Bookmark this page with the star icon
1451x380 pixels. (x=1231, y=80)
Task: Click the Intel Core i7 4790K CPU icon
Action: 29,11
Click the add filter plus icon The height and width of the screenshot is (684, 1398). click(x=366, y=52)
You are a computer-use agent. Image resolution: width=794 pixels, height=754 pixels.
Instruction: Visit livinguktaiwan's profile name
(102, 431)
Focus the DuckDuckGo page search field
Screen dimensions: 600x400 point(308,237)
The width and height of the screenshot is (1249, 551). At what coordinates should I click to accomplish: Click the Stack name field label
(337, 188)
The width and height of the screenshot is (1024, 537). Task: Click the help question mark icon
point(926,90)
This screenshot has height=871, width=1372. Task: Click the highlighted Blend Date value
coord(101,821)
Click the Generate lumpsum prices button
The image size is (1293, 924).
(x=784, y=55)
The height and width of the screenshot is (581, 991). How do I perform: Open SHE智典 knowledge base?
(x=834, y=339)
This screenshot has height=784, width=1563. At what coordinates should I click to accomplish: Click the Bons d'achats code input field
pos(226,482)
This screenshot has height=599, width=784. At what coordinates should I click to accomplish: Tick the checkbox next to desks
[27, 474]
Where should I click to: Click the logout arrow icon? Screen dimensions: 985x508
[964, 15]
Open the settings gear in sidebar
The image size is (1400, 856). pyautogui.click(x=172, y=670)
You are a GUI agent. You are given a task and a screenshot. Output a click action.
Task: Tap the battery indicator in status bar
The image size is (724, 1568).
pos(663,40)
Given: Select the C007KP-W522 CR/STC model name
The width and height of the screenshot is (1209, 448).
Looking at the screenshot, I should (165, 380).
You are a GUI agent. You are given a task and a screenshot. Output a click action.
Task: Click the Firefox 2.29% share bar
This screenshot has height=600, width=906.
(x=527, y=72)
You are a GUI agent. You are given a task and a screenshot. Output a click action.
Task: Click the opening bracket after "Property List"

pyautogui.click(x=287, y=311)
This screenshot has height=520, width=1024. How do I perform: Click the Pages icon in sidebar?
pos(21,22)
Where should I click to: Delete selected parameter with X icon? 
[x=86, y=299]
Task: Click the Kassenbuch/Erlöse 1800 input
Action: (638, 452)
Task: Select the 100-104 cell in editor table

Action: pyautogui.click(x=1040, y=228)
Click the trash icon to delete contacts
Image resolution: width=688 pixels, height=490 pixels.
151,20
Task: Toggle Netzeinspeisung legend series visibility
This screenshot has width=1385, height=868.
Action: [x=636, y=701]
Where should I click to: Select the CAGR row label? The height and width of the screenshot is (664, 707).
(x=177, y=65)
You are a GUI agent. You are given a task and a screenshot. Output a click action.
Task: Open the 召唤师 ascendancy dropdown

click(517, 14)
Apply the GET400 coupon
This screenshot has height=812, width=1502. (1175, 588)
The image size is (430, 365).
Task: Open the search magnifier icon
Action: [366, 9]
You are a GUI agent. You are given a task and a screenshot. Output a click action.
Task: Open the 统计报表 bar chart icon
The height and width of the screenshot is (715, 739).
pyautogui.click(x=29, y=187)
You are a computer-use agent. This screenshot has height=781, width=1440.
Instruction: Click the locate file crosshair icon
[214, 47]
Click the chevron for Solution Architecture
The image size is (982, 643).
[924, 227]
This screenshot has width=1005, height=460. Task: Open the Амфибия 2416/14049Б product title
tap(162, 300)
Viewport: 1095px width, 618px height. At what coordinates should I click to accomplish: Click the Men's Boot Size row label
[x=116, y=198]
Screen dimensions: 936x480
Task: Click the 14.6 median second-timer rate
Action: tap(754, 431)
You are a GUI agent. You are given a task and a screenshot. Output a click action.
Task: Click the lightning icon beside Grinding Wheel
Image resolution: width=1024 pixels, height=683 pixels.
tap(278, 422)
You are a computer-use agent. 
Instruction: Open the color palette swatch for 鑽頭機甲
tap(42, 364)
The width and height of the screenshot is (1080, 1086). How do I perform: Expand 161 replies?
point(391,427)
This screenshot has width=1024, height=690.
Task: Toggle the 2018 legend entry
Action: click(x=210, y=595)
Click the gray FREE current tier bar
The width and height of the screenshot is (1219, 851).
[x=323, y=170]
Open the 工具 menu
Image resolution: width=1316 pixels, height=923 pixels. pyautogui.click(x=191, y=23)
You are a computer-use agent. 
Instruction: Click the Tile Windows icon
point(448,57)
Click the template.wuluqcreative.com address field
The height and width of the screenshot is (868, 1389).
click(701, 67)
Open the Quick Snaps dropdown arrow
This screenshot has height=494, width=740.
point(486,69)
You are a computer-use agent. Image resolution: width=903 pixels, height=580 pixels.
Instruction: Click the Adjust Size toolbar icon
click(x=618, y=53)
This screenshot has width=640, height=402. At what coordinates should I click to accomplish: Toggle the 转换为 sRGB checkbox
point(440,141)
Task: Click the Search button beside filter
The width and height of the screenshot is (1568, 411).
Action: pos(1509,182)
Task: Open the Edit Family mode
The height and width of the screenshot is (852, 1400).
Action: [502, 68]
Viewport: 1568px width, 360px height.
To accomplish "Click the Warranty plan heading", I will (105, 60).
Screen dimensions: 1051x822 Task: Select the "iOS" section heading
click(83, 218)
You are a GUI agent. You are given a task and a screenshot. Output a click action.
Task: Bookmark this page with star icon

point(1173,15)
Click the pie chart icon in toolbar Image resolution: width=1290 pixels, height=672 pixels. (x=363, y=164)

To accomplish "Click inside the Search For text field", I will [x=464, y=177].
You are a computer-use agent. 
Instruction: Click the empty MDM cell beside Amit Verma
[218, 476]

....

Working through the data above, find every line holding "filter" and copy it.

[SOLUTION]
Click the add filter plus icon The height and width of the screenshot is (684, 1398). click(x=366, y=52)
Task: Click the Search button beside filter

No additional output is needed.